Unwittingly discrimination against a candidate who does not favour your background, ethnicity, religion, age or gender should be avoided at all cost. When you accept candidates, irrespective of those characteristics shows that you have a larger number of top talents to pick from, which improves your chances of hiring the best person for the role. There are lots of things you can do to avoid this disaster, and they include undergoing training on emotional intelligence, highlighting positive images, and placing more focus on the fair treatment of all candidates.
9) Not identifying Selling Points
The candidates we have today are, and they can quickly get a better offer elsewhere if they can’t recognise the benefits of the role and responsibilities that you’re trying to sell to them. You can identify selling points through the whole recruitment process including the job description, the screening process, the interview phase, and the job offer.
In other to achieve this, you need to develop your candidate personas as it will help you realise their professional challenges and their pain point. This way, you will be able to step into their shoes, lead with empathy and pinpoint the benefits that candidate seek for when applying for the job. For example, a candidate whose personas are millennial will value the benefits of training, development, and working hours that are flexible than monetary reward.
10) Hiring when your gut is saying something else
As a recruiter or HR personnel, there are times when you will have that gut feeling that an individual is not the right fit, or won’t be able to deliver on your expectations, even though he/she looks great on paper. It is crucial that you trust your feeling at that point. What’s written on their resume is important because it gives you an understanding of their skills and experience. However, you know deep down that you or your team may not be able to work well with the person.
11) Favouring a candidate with the right skills and experience over a candidate with the right attitude
Although, you may have a long list of skills and experience level that you need for a particular job position, placing much emphasis on the list might be a mistake. Although you want to hire someone who will fit the role naturally, without the right attitude, then they may end up being a disaster for your company. Skills and experience levels are better to judge, but the most effective technique is focusing on the candidate’s intrinsic attitude and motivators
People with the right attitude tend to develop the skills and ability to help your team. And in other to help to encourage such individual to be loyal to your company and maintain their attitude, you need to offer them an opportunity for development, progression, or reward.
You might still end up with the wrong person for a role even when you try everything possible to hire a candidate with the right attitude. You need to proceed carefully when you notice a poor fit. You need to seek the opinion of others to check if they see the situation. Once you have identified the situation, ask yourself if the problem is coachable. If such issue continues, you might need to terminate the contract on the employee.

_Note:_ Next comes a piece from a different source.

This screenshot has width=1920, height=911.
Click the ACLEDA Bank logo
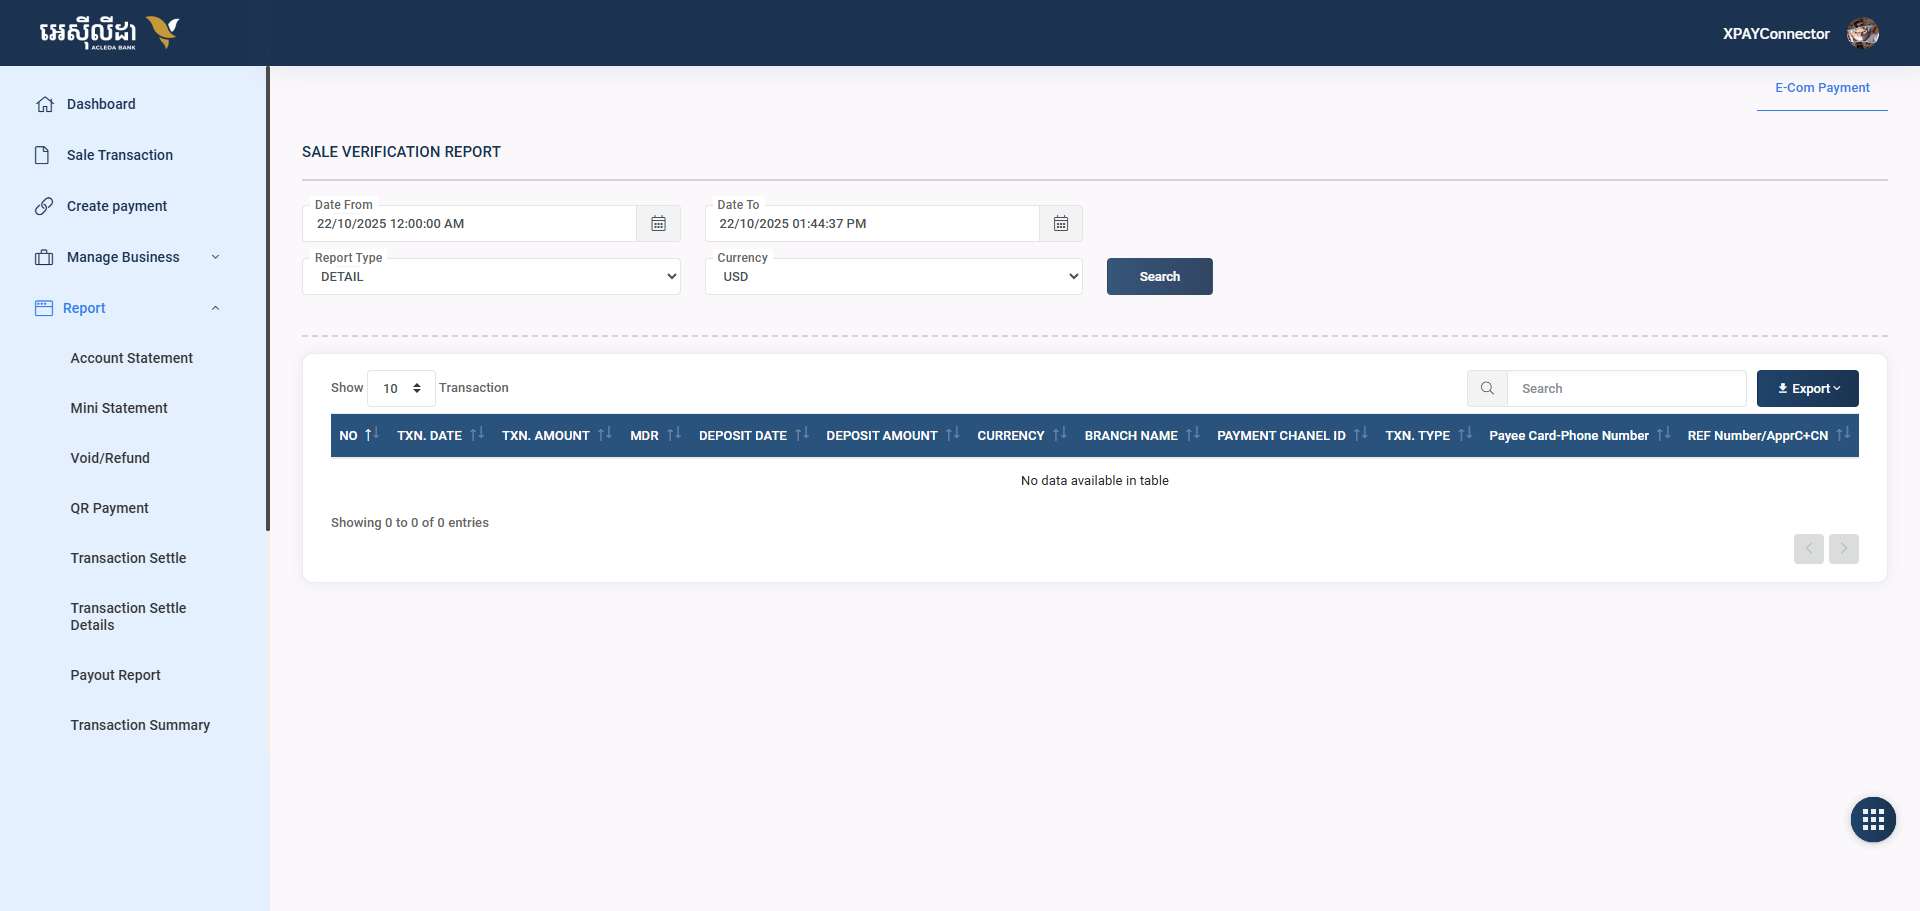tap(108, 33)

Job recruitment processes can be time-consuming and challenging to deal with. You can end up hiring the best person for the role— who hits the ground running, easing your workload and growing your team. Also, you can end up hiring someone who turns out to be the opposite—who ends up causing you more trouble.
When you develop positive daily habits, then you will be able to avoid recruitment disasters like the ones listed above, and you will always be a step ahead of your game!
Finally, we are all humans— which mean we all make mistakes. However, what will differentiate us from others is our ability to recognise our mistakes, develop a solution, and apply the solution and lesson learned to become better than we are!